The Bank of Canada rate (not officially the target overnight rate until much later in the century) started at 2.5% in 1935 and ended at 1.5% in 1945. The economy strengthened during the war as Canada played a vital role in supplying natural and manufactured resources to the Allies. There was also increased employment, especially of women. The decrease in the Bank of Canada rate encouraged people and businesses to borrow money to invest in new manufacturing plants and housing.
After World War II, the Bank of Canada rate did not rise until October 1955, when it was changed to 2.0%. This low-interest rate environment promoted investment in new infrastructure, manufacturing, housing and consumer goods.
After the upward change in 1955, the Bank of Canada rate continued to rise slowly throughout the 1960s and early 1970s. In October 1978, the benchmark rate hit double digits for the first time at 10.25%. This was due in part to the global oil crisis and the OPEC oil embargo. With record-high prices for oil in August 1980 that continued into 1981, the Bank of Canada rate hit an all-time high of 20.03% in August 1981. The lowest rate reached during this period was 7.14% (March 1987).
After the recession of the 1980s, the Bank of Canada rate between 1991 – 2009 generally went downwards with only a few exceptions. The inflation-target rate was introduced at the beginning of this period.
In March 2009, the BOC rate dipped below 1% for the first time to 0.5% in response to the Great Financial Crisis. Despite a minor recovery, in 2014, oil prices dropped a staggering 60%, causing a recession in Canada's oil-driven export economy. The Bank of Canada rate then dropped from 1.25% to 0.75% in 2015.

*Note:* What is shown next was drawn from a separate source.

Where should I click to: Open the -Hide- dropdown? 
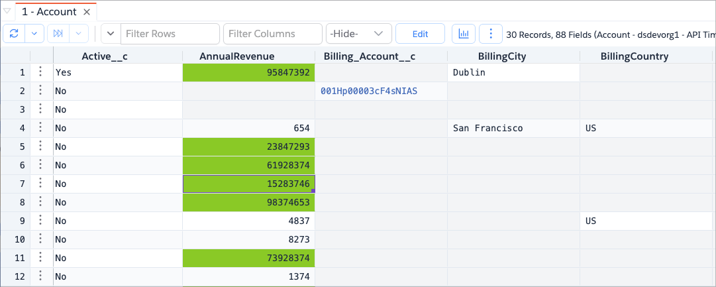pos(358,34)
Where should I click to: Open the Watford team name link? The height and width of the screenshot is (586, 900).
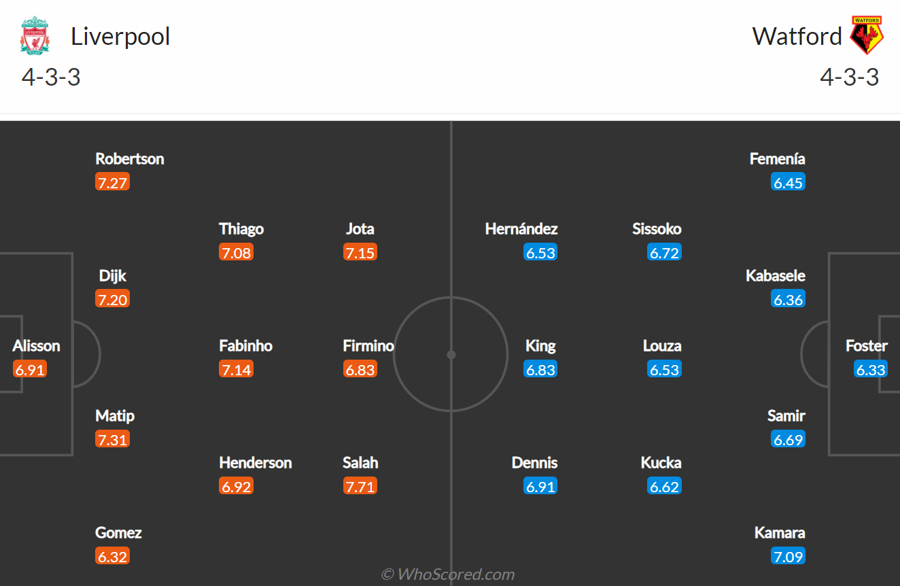[x=797, y=36]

Despite widespread economic growth, 2018 and 2019 were marked by continued low inflation, preventing the Bank of Canada from raising rates any higher than 1.75%. This was quickly reversed with the impact of COVID-19 with a two 50 basis point drops in March 2020. The Bank of Canada rate now lies near its lower limit at 0.25% and is unlikely to be raised anytime soon due to the deflationary impact of reduced consumer spending and distressed economy.